I have seen that a few times in the show, I don’t understand it either.
I also don’t understand the ones where they don’t want a bathroom or laundry room off the kitchen - no clue about that one either. Though I do like the laundry rooms upstairs near all the bedrooms - more dirty laundry comes from bedrooms than basements/garages/kitchens.
I am ambivalent about the whole open plan thing - I like the old style four square houses [you know, 4 bedrooms and a bathroom upstairs, and effectively 4 rooms downstairs and perhaps a half bath, hopefully a nice front and back porch, basement and attic. Let me rummage around for a house floor plan to illustrate. OOoo this isn’t exactly what I had in mind, but I really like it. Ah, this one is more like it. Though the ones in the town my mom lives in also have a full width porch on the back as well.
I notice that the traditional American house is also laid out wrong for the current lifestyle, it is more suited for the old style ‘front porch socializing’ lifestyle. If you look at land use, prior to WW2 the back was typically ‘utility’ - laundry lines, garbage bins, back alleys for garbage collection, small garages to hold the smaller type of cars [the old Ford models A and T] and such. People socialized in the front of the house on porches, in the more formal sitting rooms - you didn’t invite guests back into the kitchens and family eating nooks. Post WW2 you saw the move to suburbs, more space and BBQs in the back yard, but the house still has the social areas plastered in the front until the move towards the back of the house ‘family rooms’, dens and combined dining room/kitchen ‘great rooms’ or ‘country kitchens’ which actually are the start of the whole ‘open concept’ which sort of started with the late mid-century modern.

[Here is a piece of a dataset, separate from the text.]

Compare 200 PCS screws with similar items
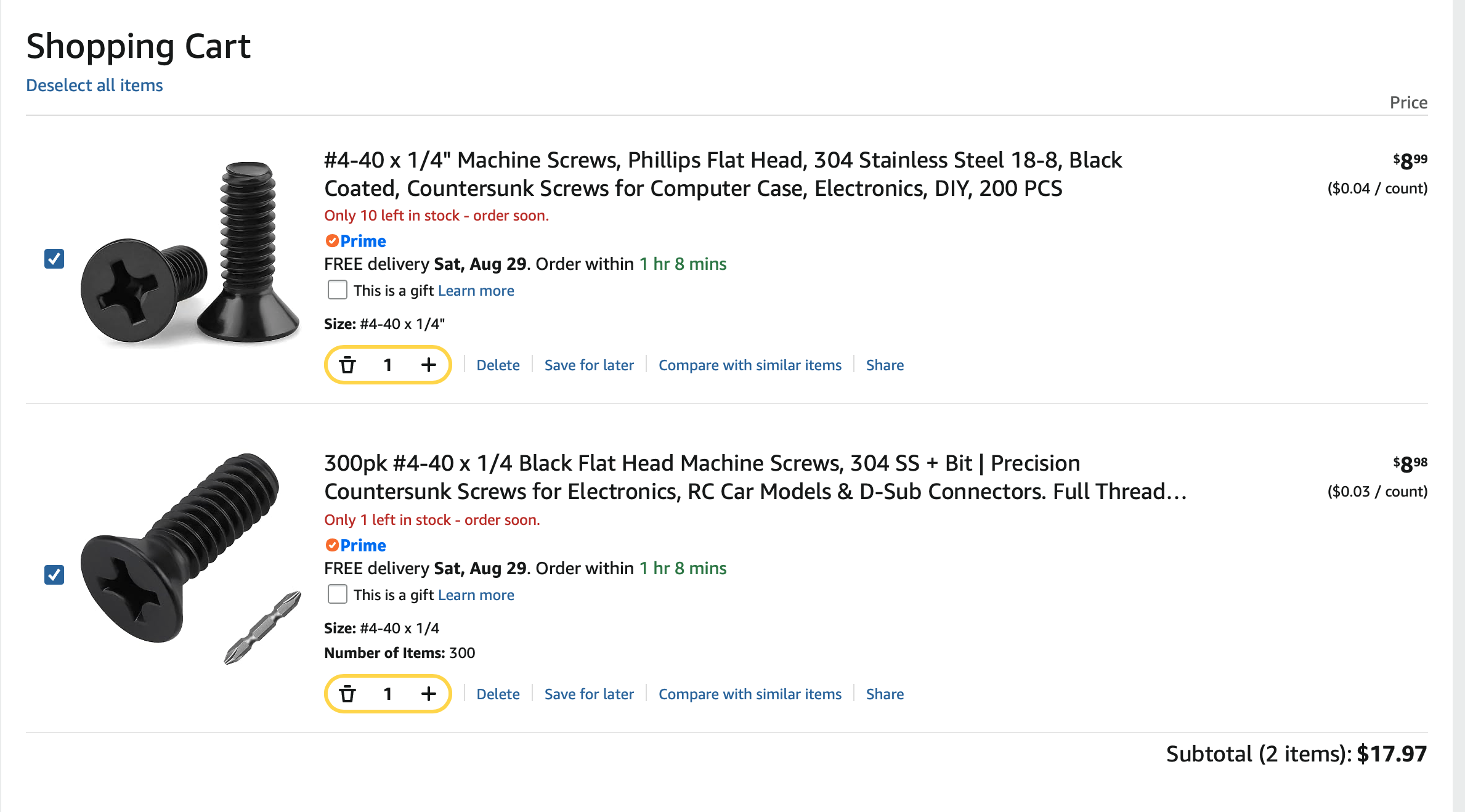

I also have a liking for the original style colonial 2 up 2 downs, where you have an unheated central hallway with the front door at one end, the back door at the other and the stairs up and down in the hallway. There are 2 chimneys so each of the rooms has a fireplace for heating [kitchen is for cooking obviously] with the Thoroughgood House in Virginia Beach being an excellent example of the style. These are very reminiscent of the fairly basic european housing of the 1300-1700s.